Models like GPT-4, Claude, and LLaMA operate within a fixed context window, which is the maximum amount of information they can process at once. Even with a generous 128K-token window (~200 pages), that’s a fraction of what a real patient’s record contains.
Take my cofounder’s chart: 23 years, 6 specialties, 1000+ pages of unstructured data. Key details like a failed drug in year 7, or a colonoscopy in year 10, are buried in the middle. But transformers prioritize the beginning and end, often truncating or devaluing the middle. If the model never sees it, it can’t reason about it - yet it still generates a confident summary. And those omissions? They can derail care.
Why does this happen?
Transformers use self-attention to compare every token with every other token, making compute scale quadratically with input length. To stay efficient, models cap the context window. And when it’s full, attention skews toward the beginning and end, often ignoring or truncating the middle—which the model can't recall because it never processed it.

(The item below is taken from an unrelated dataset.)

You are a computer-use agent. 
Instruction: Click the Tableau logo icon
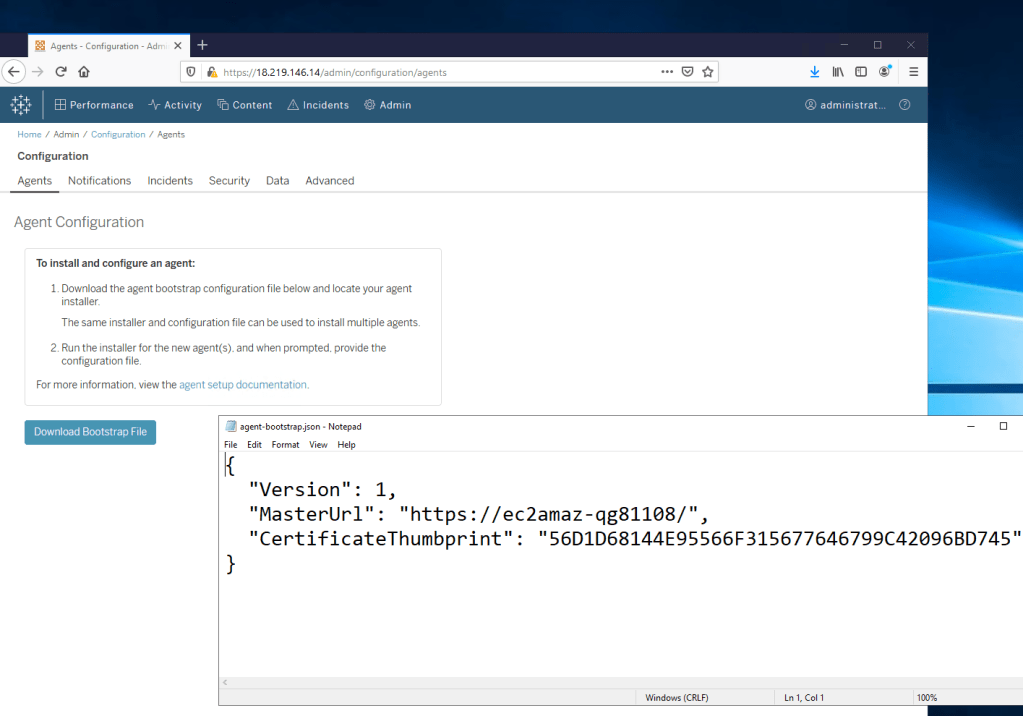21,105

LLMs in healthcare don’t need more tokens, they need more intelligence.
Scaling compute on longitudinal data isn’t sustainable. What we need are smarter systems: ones that structure input before summarizing, retrieve clinically relevant (not just recent) facts, and generate insights grounded in specialty knowledge and timelines. Systems that can seamlessly blend decades of clinical knowledge and evolve as medicine does.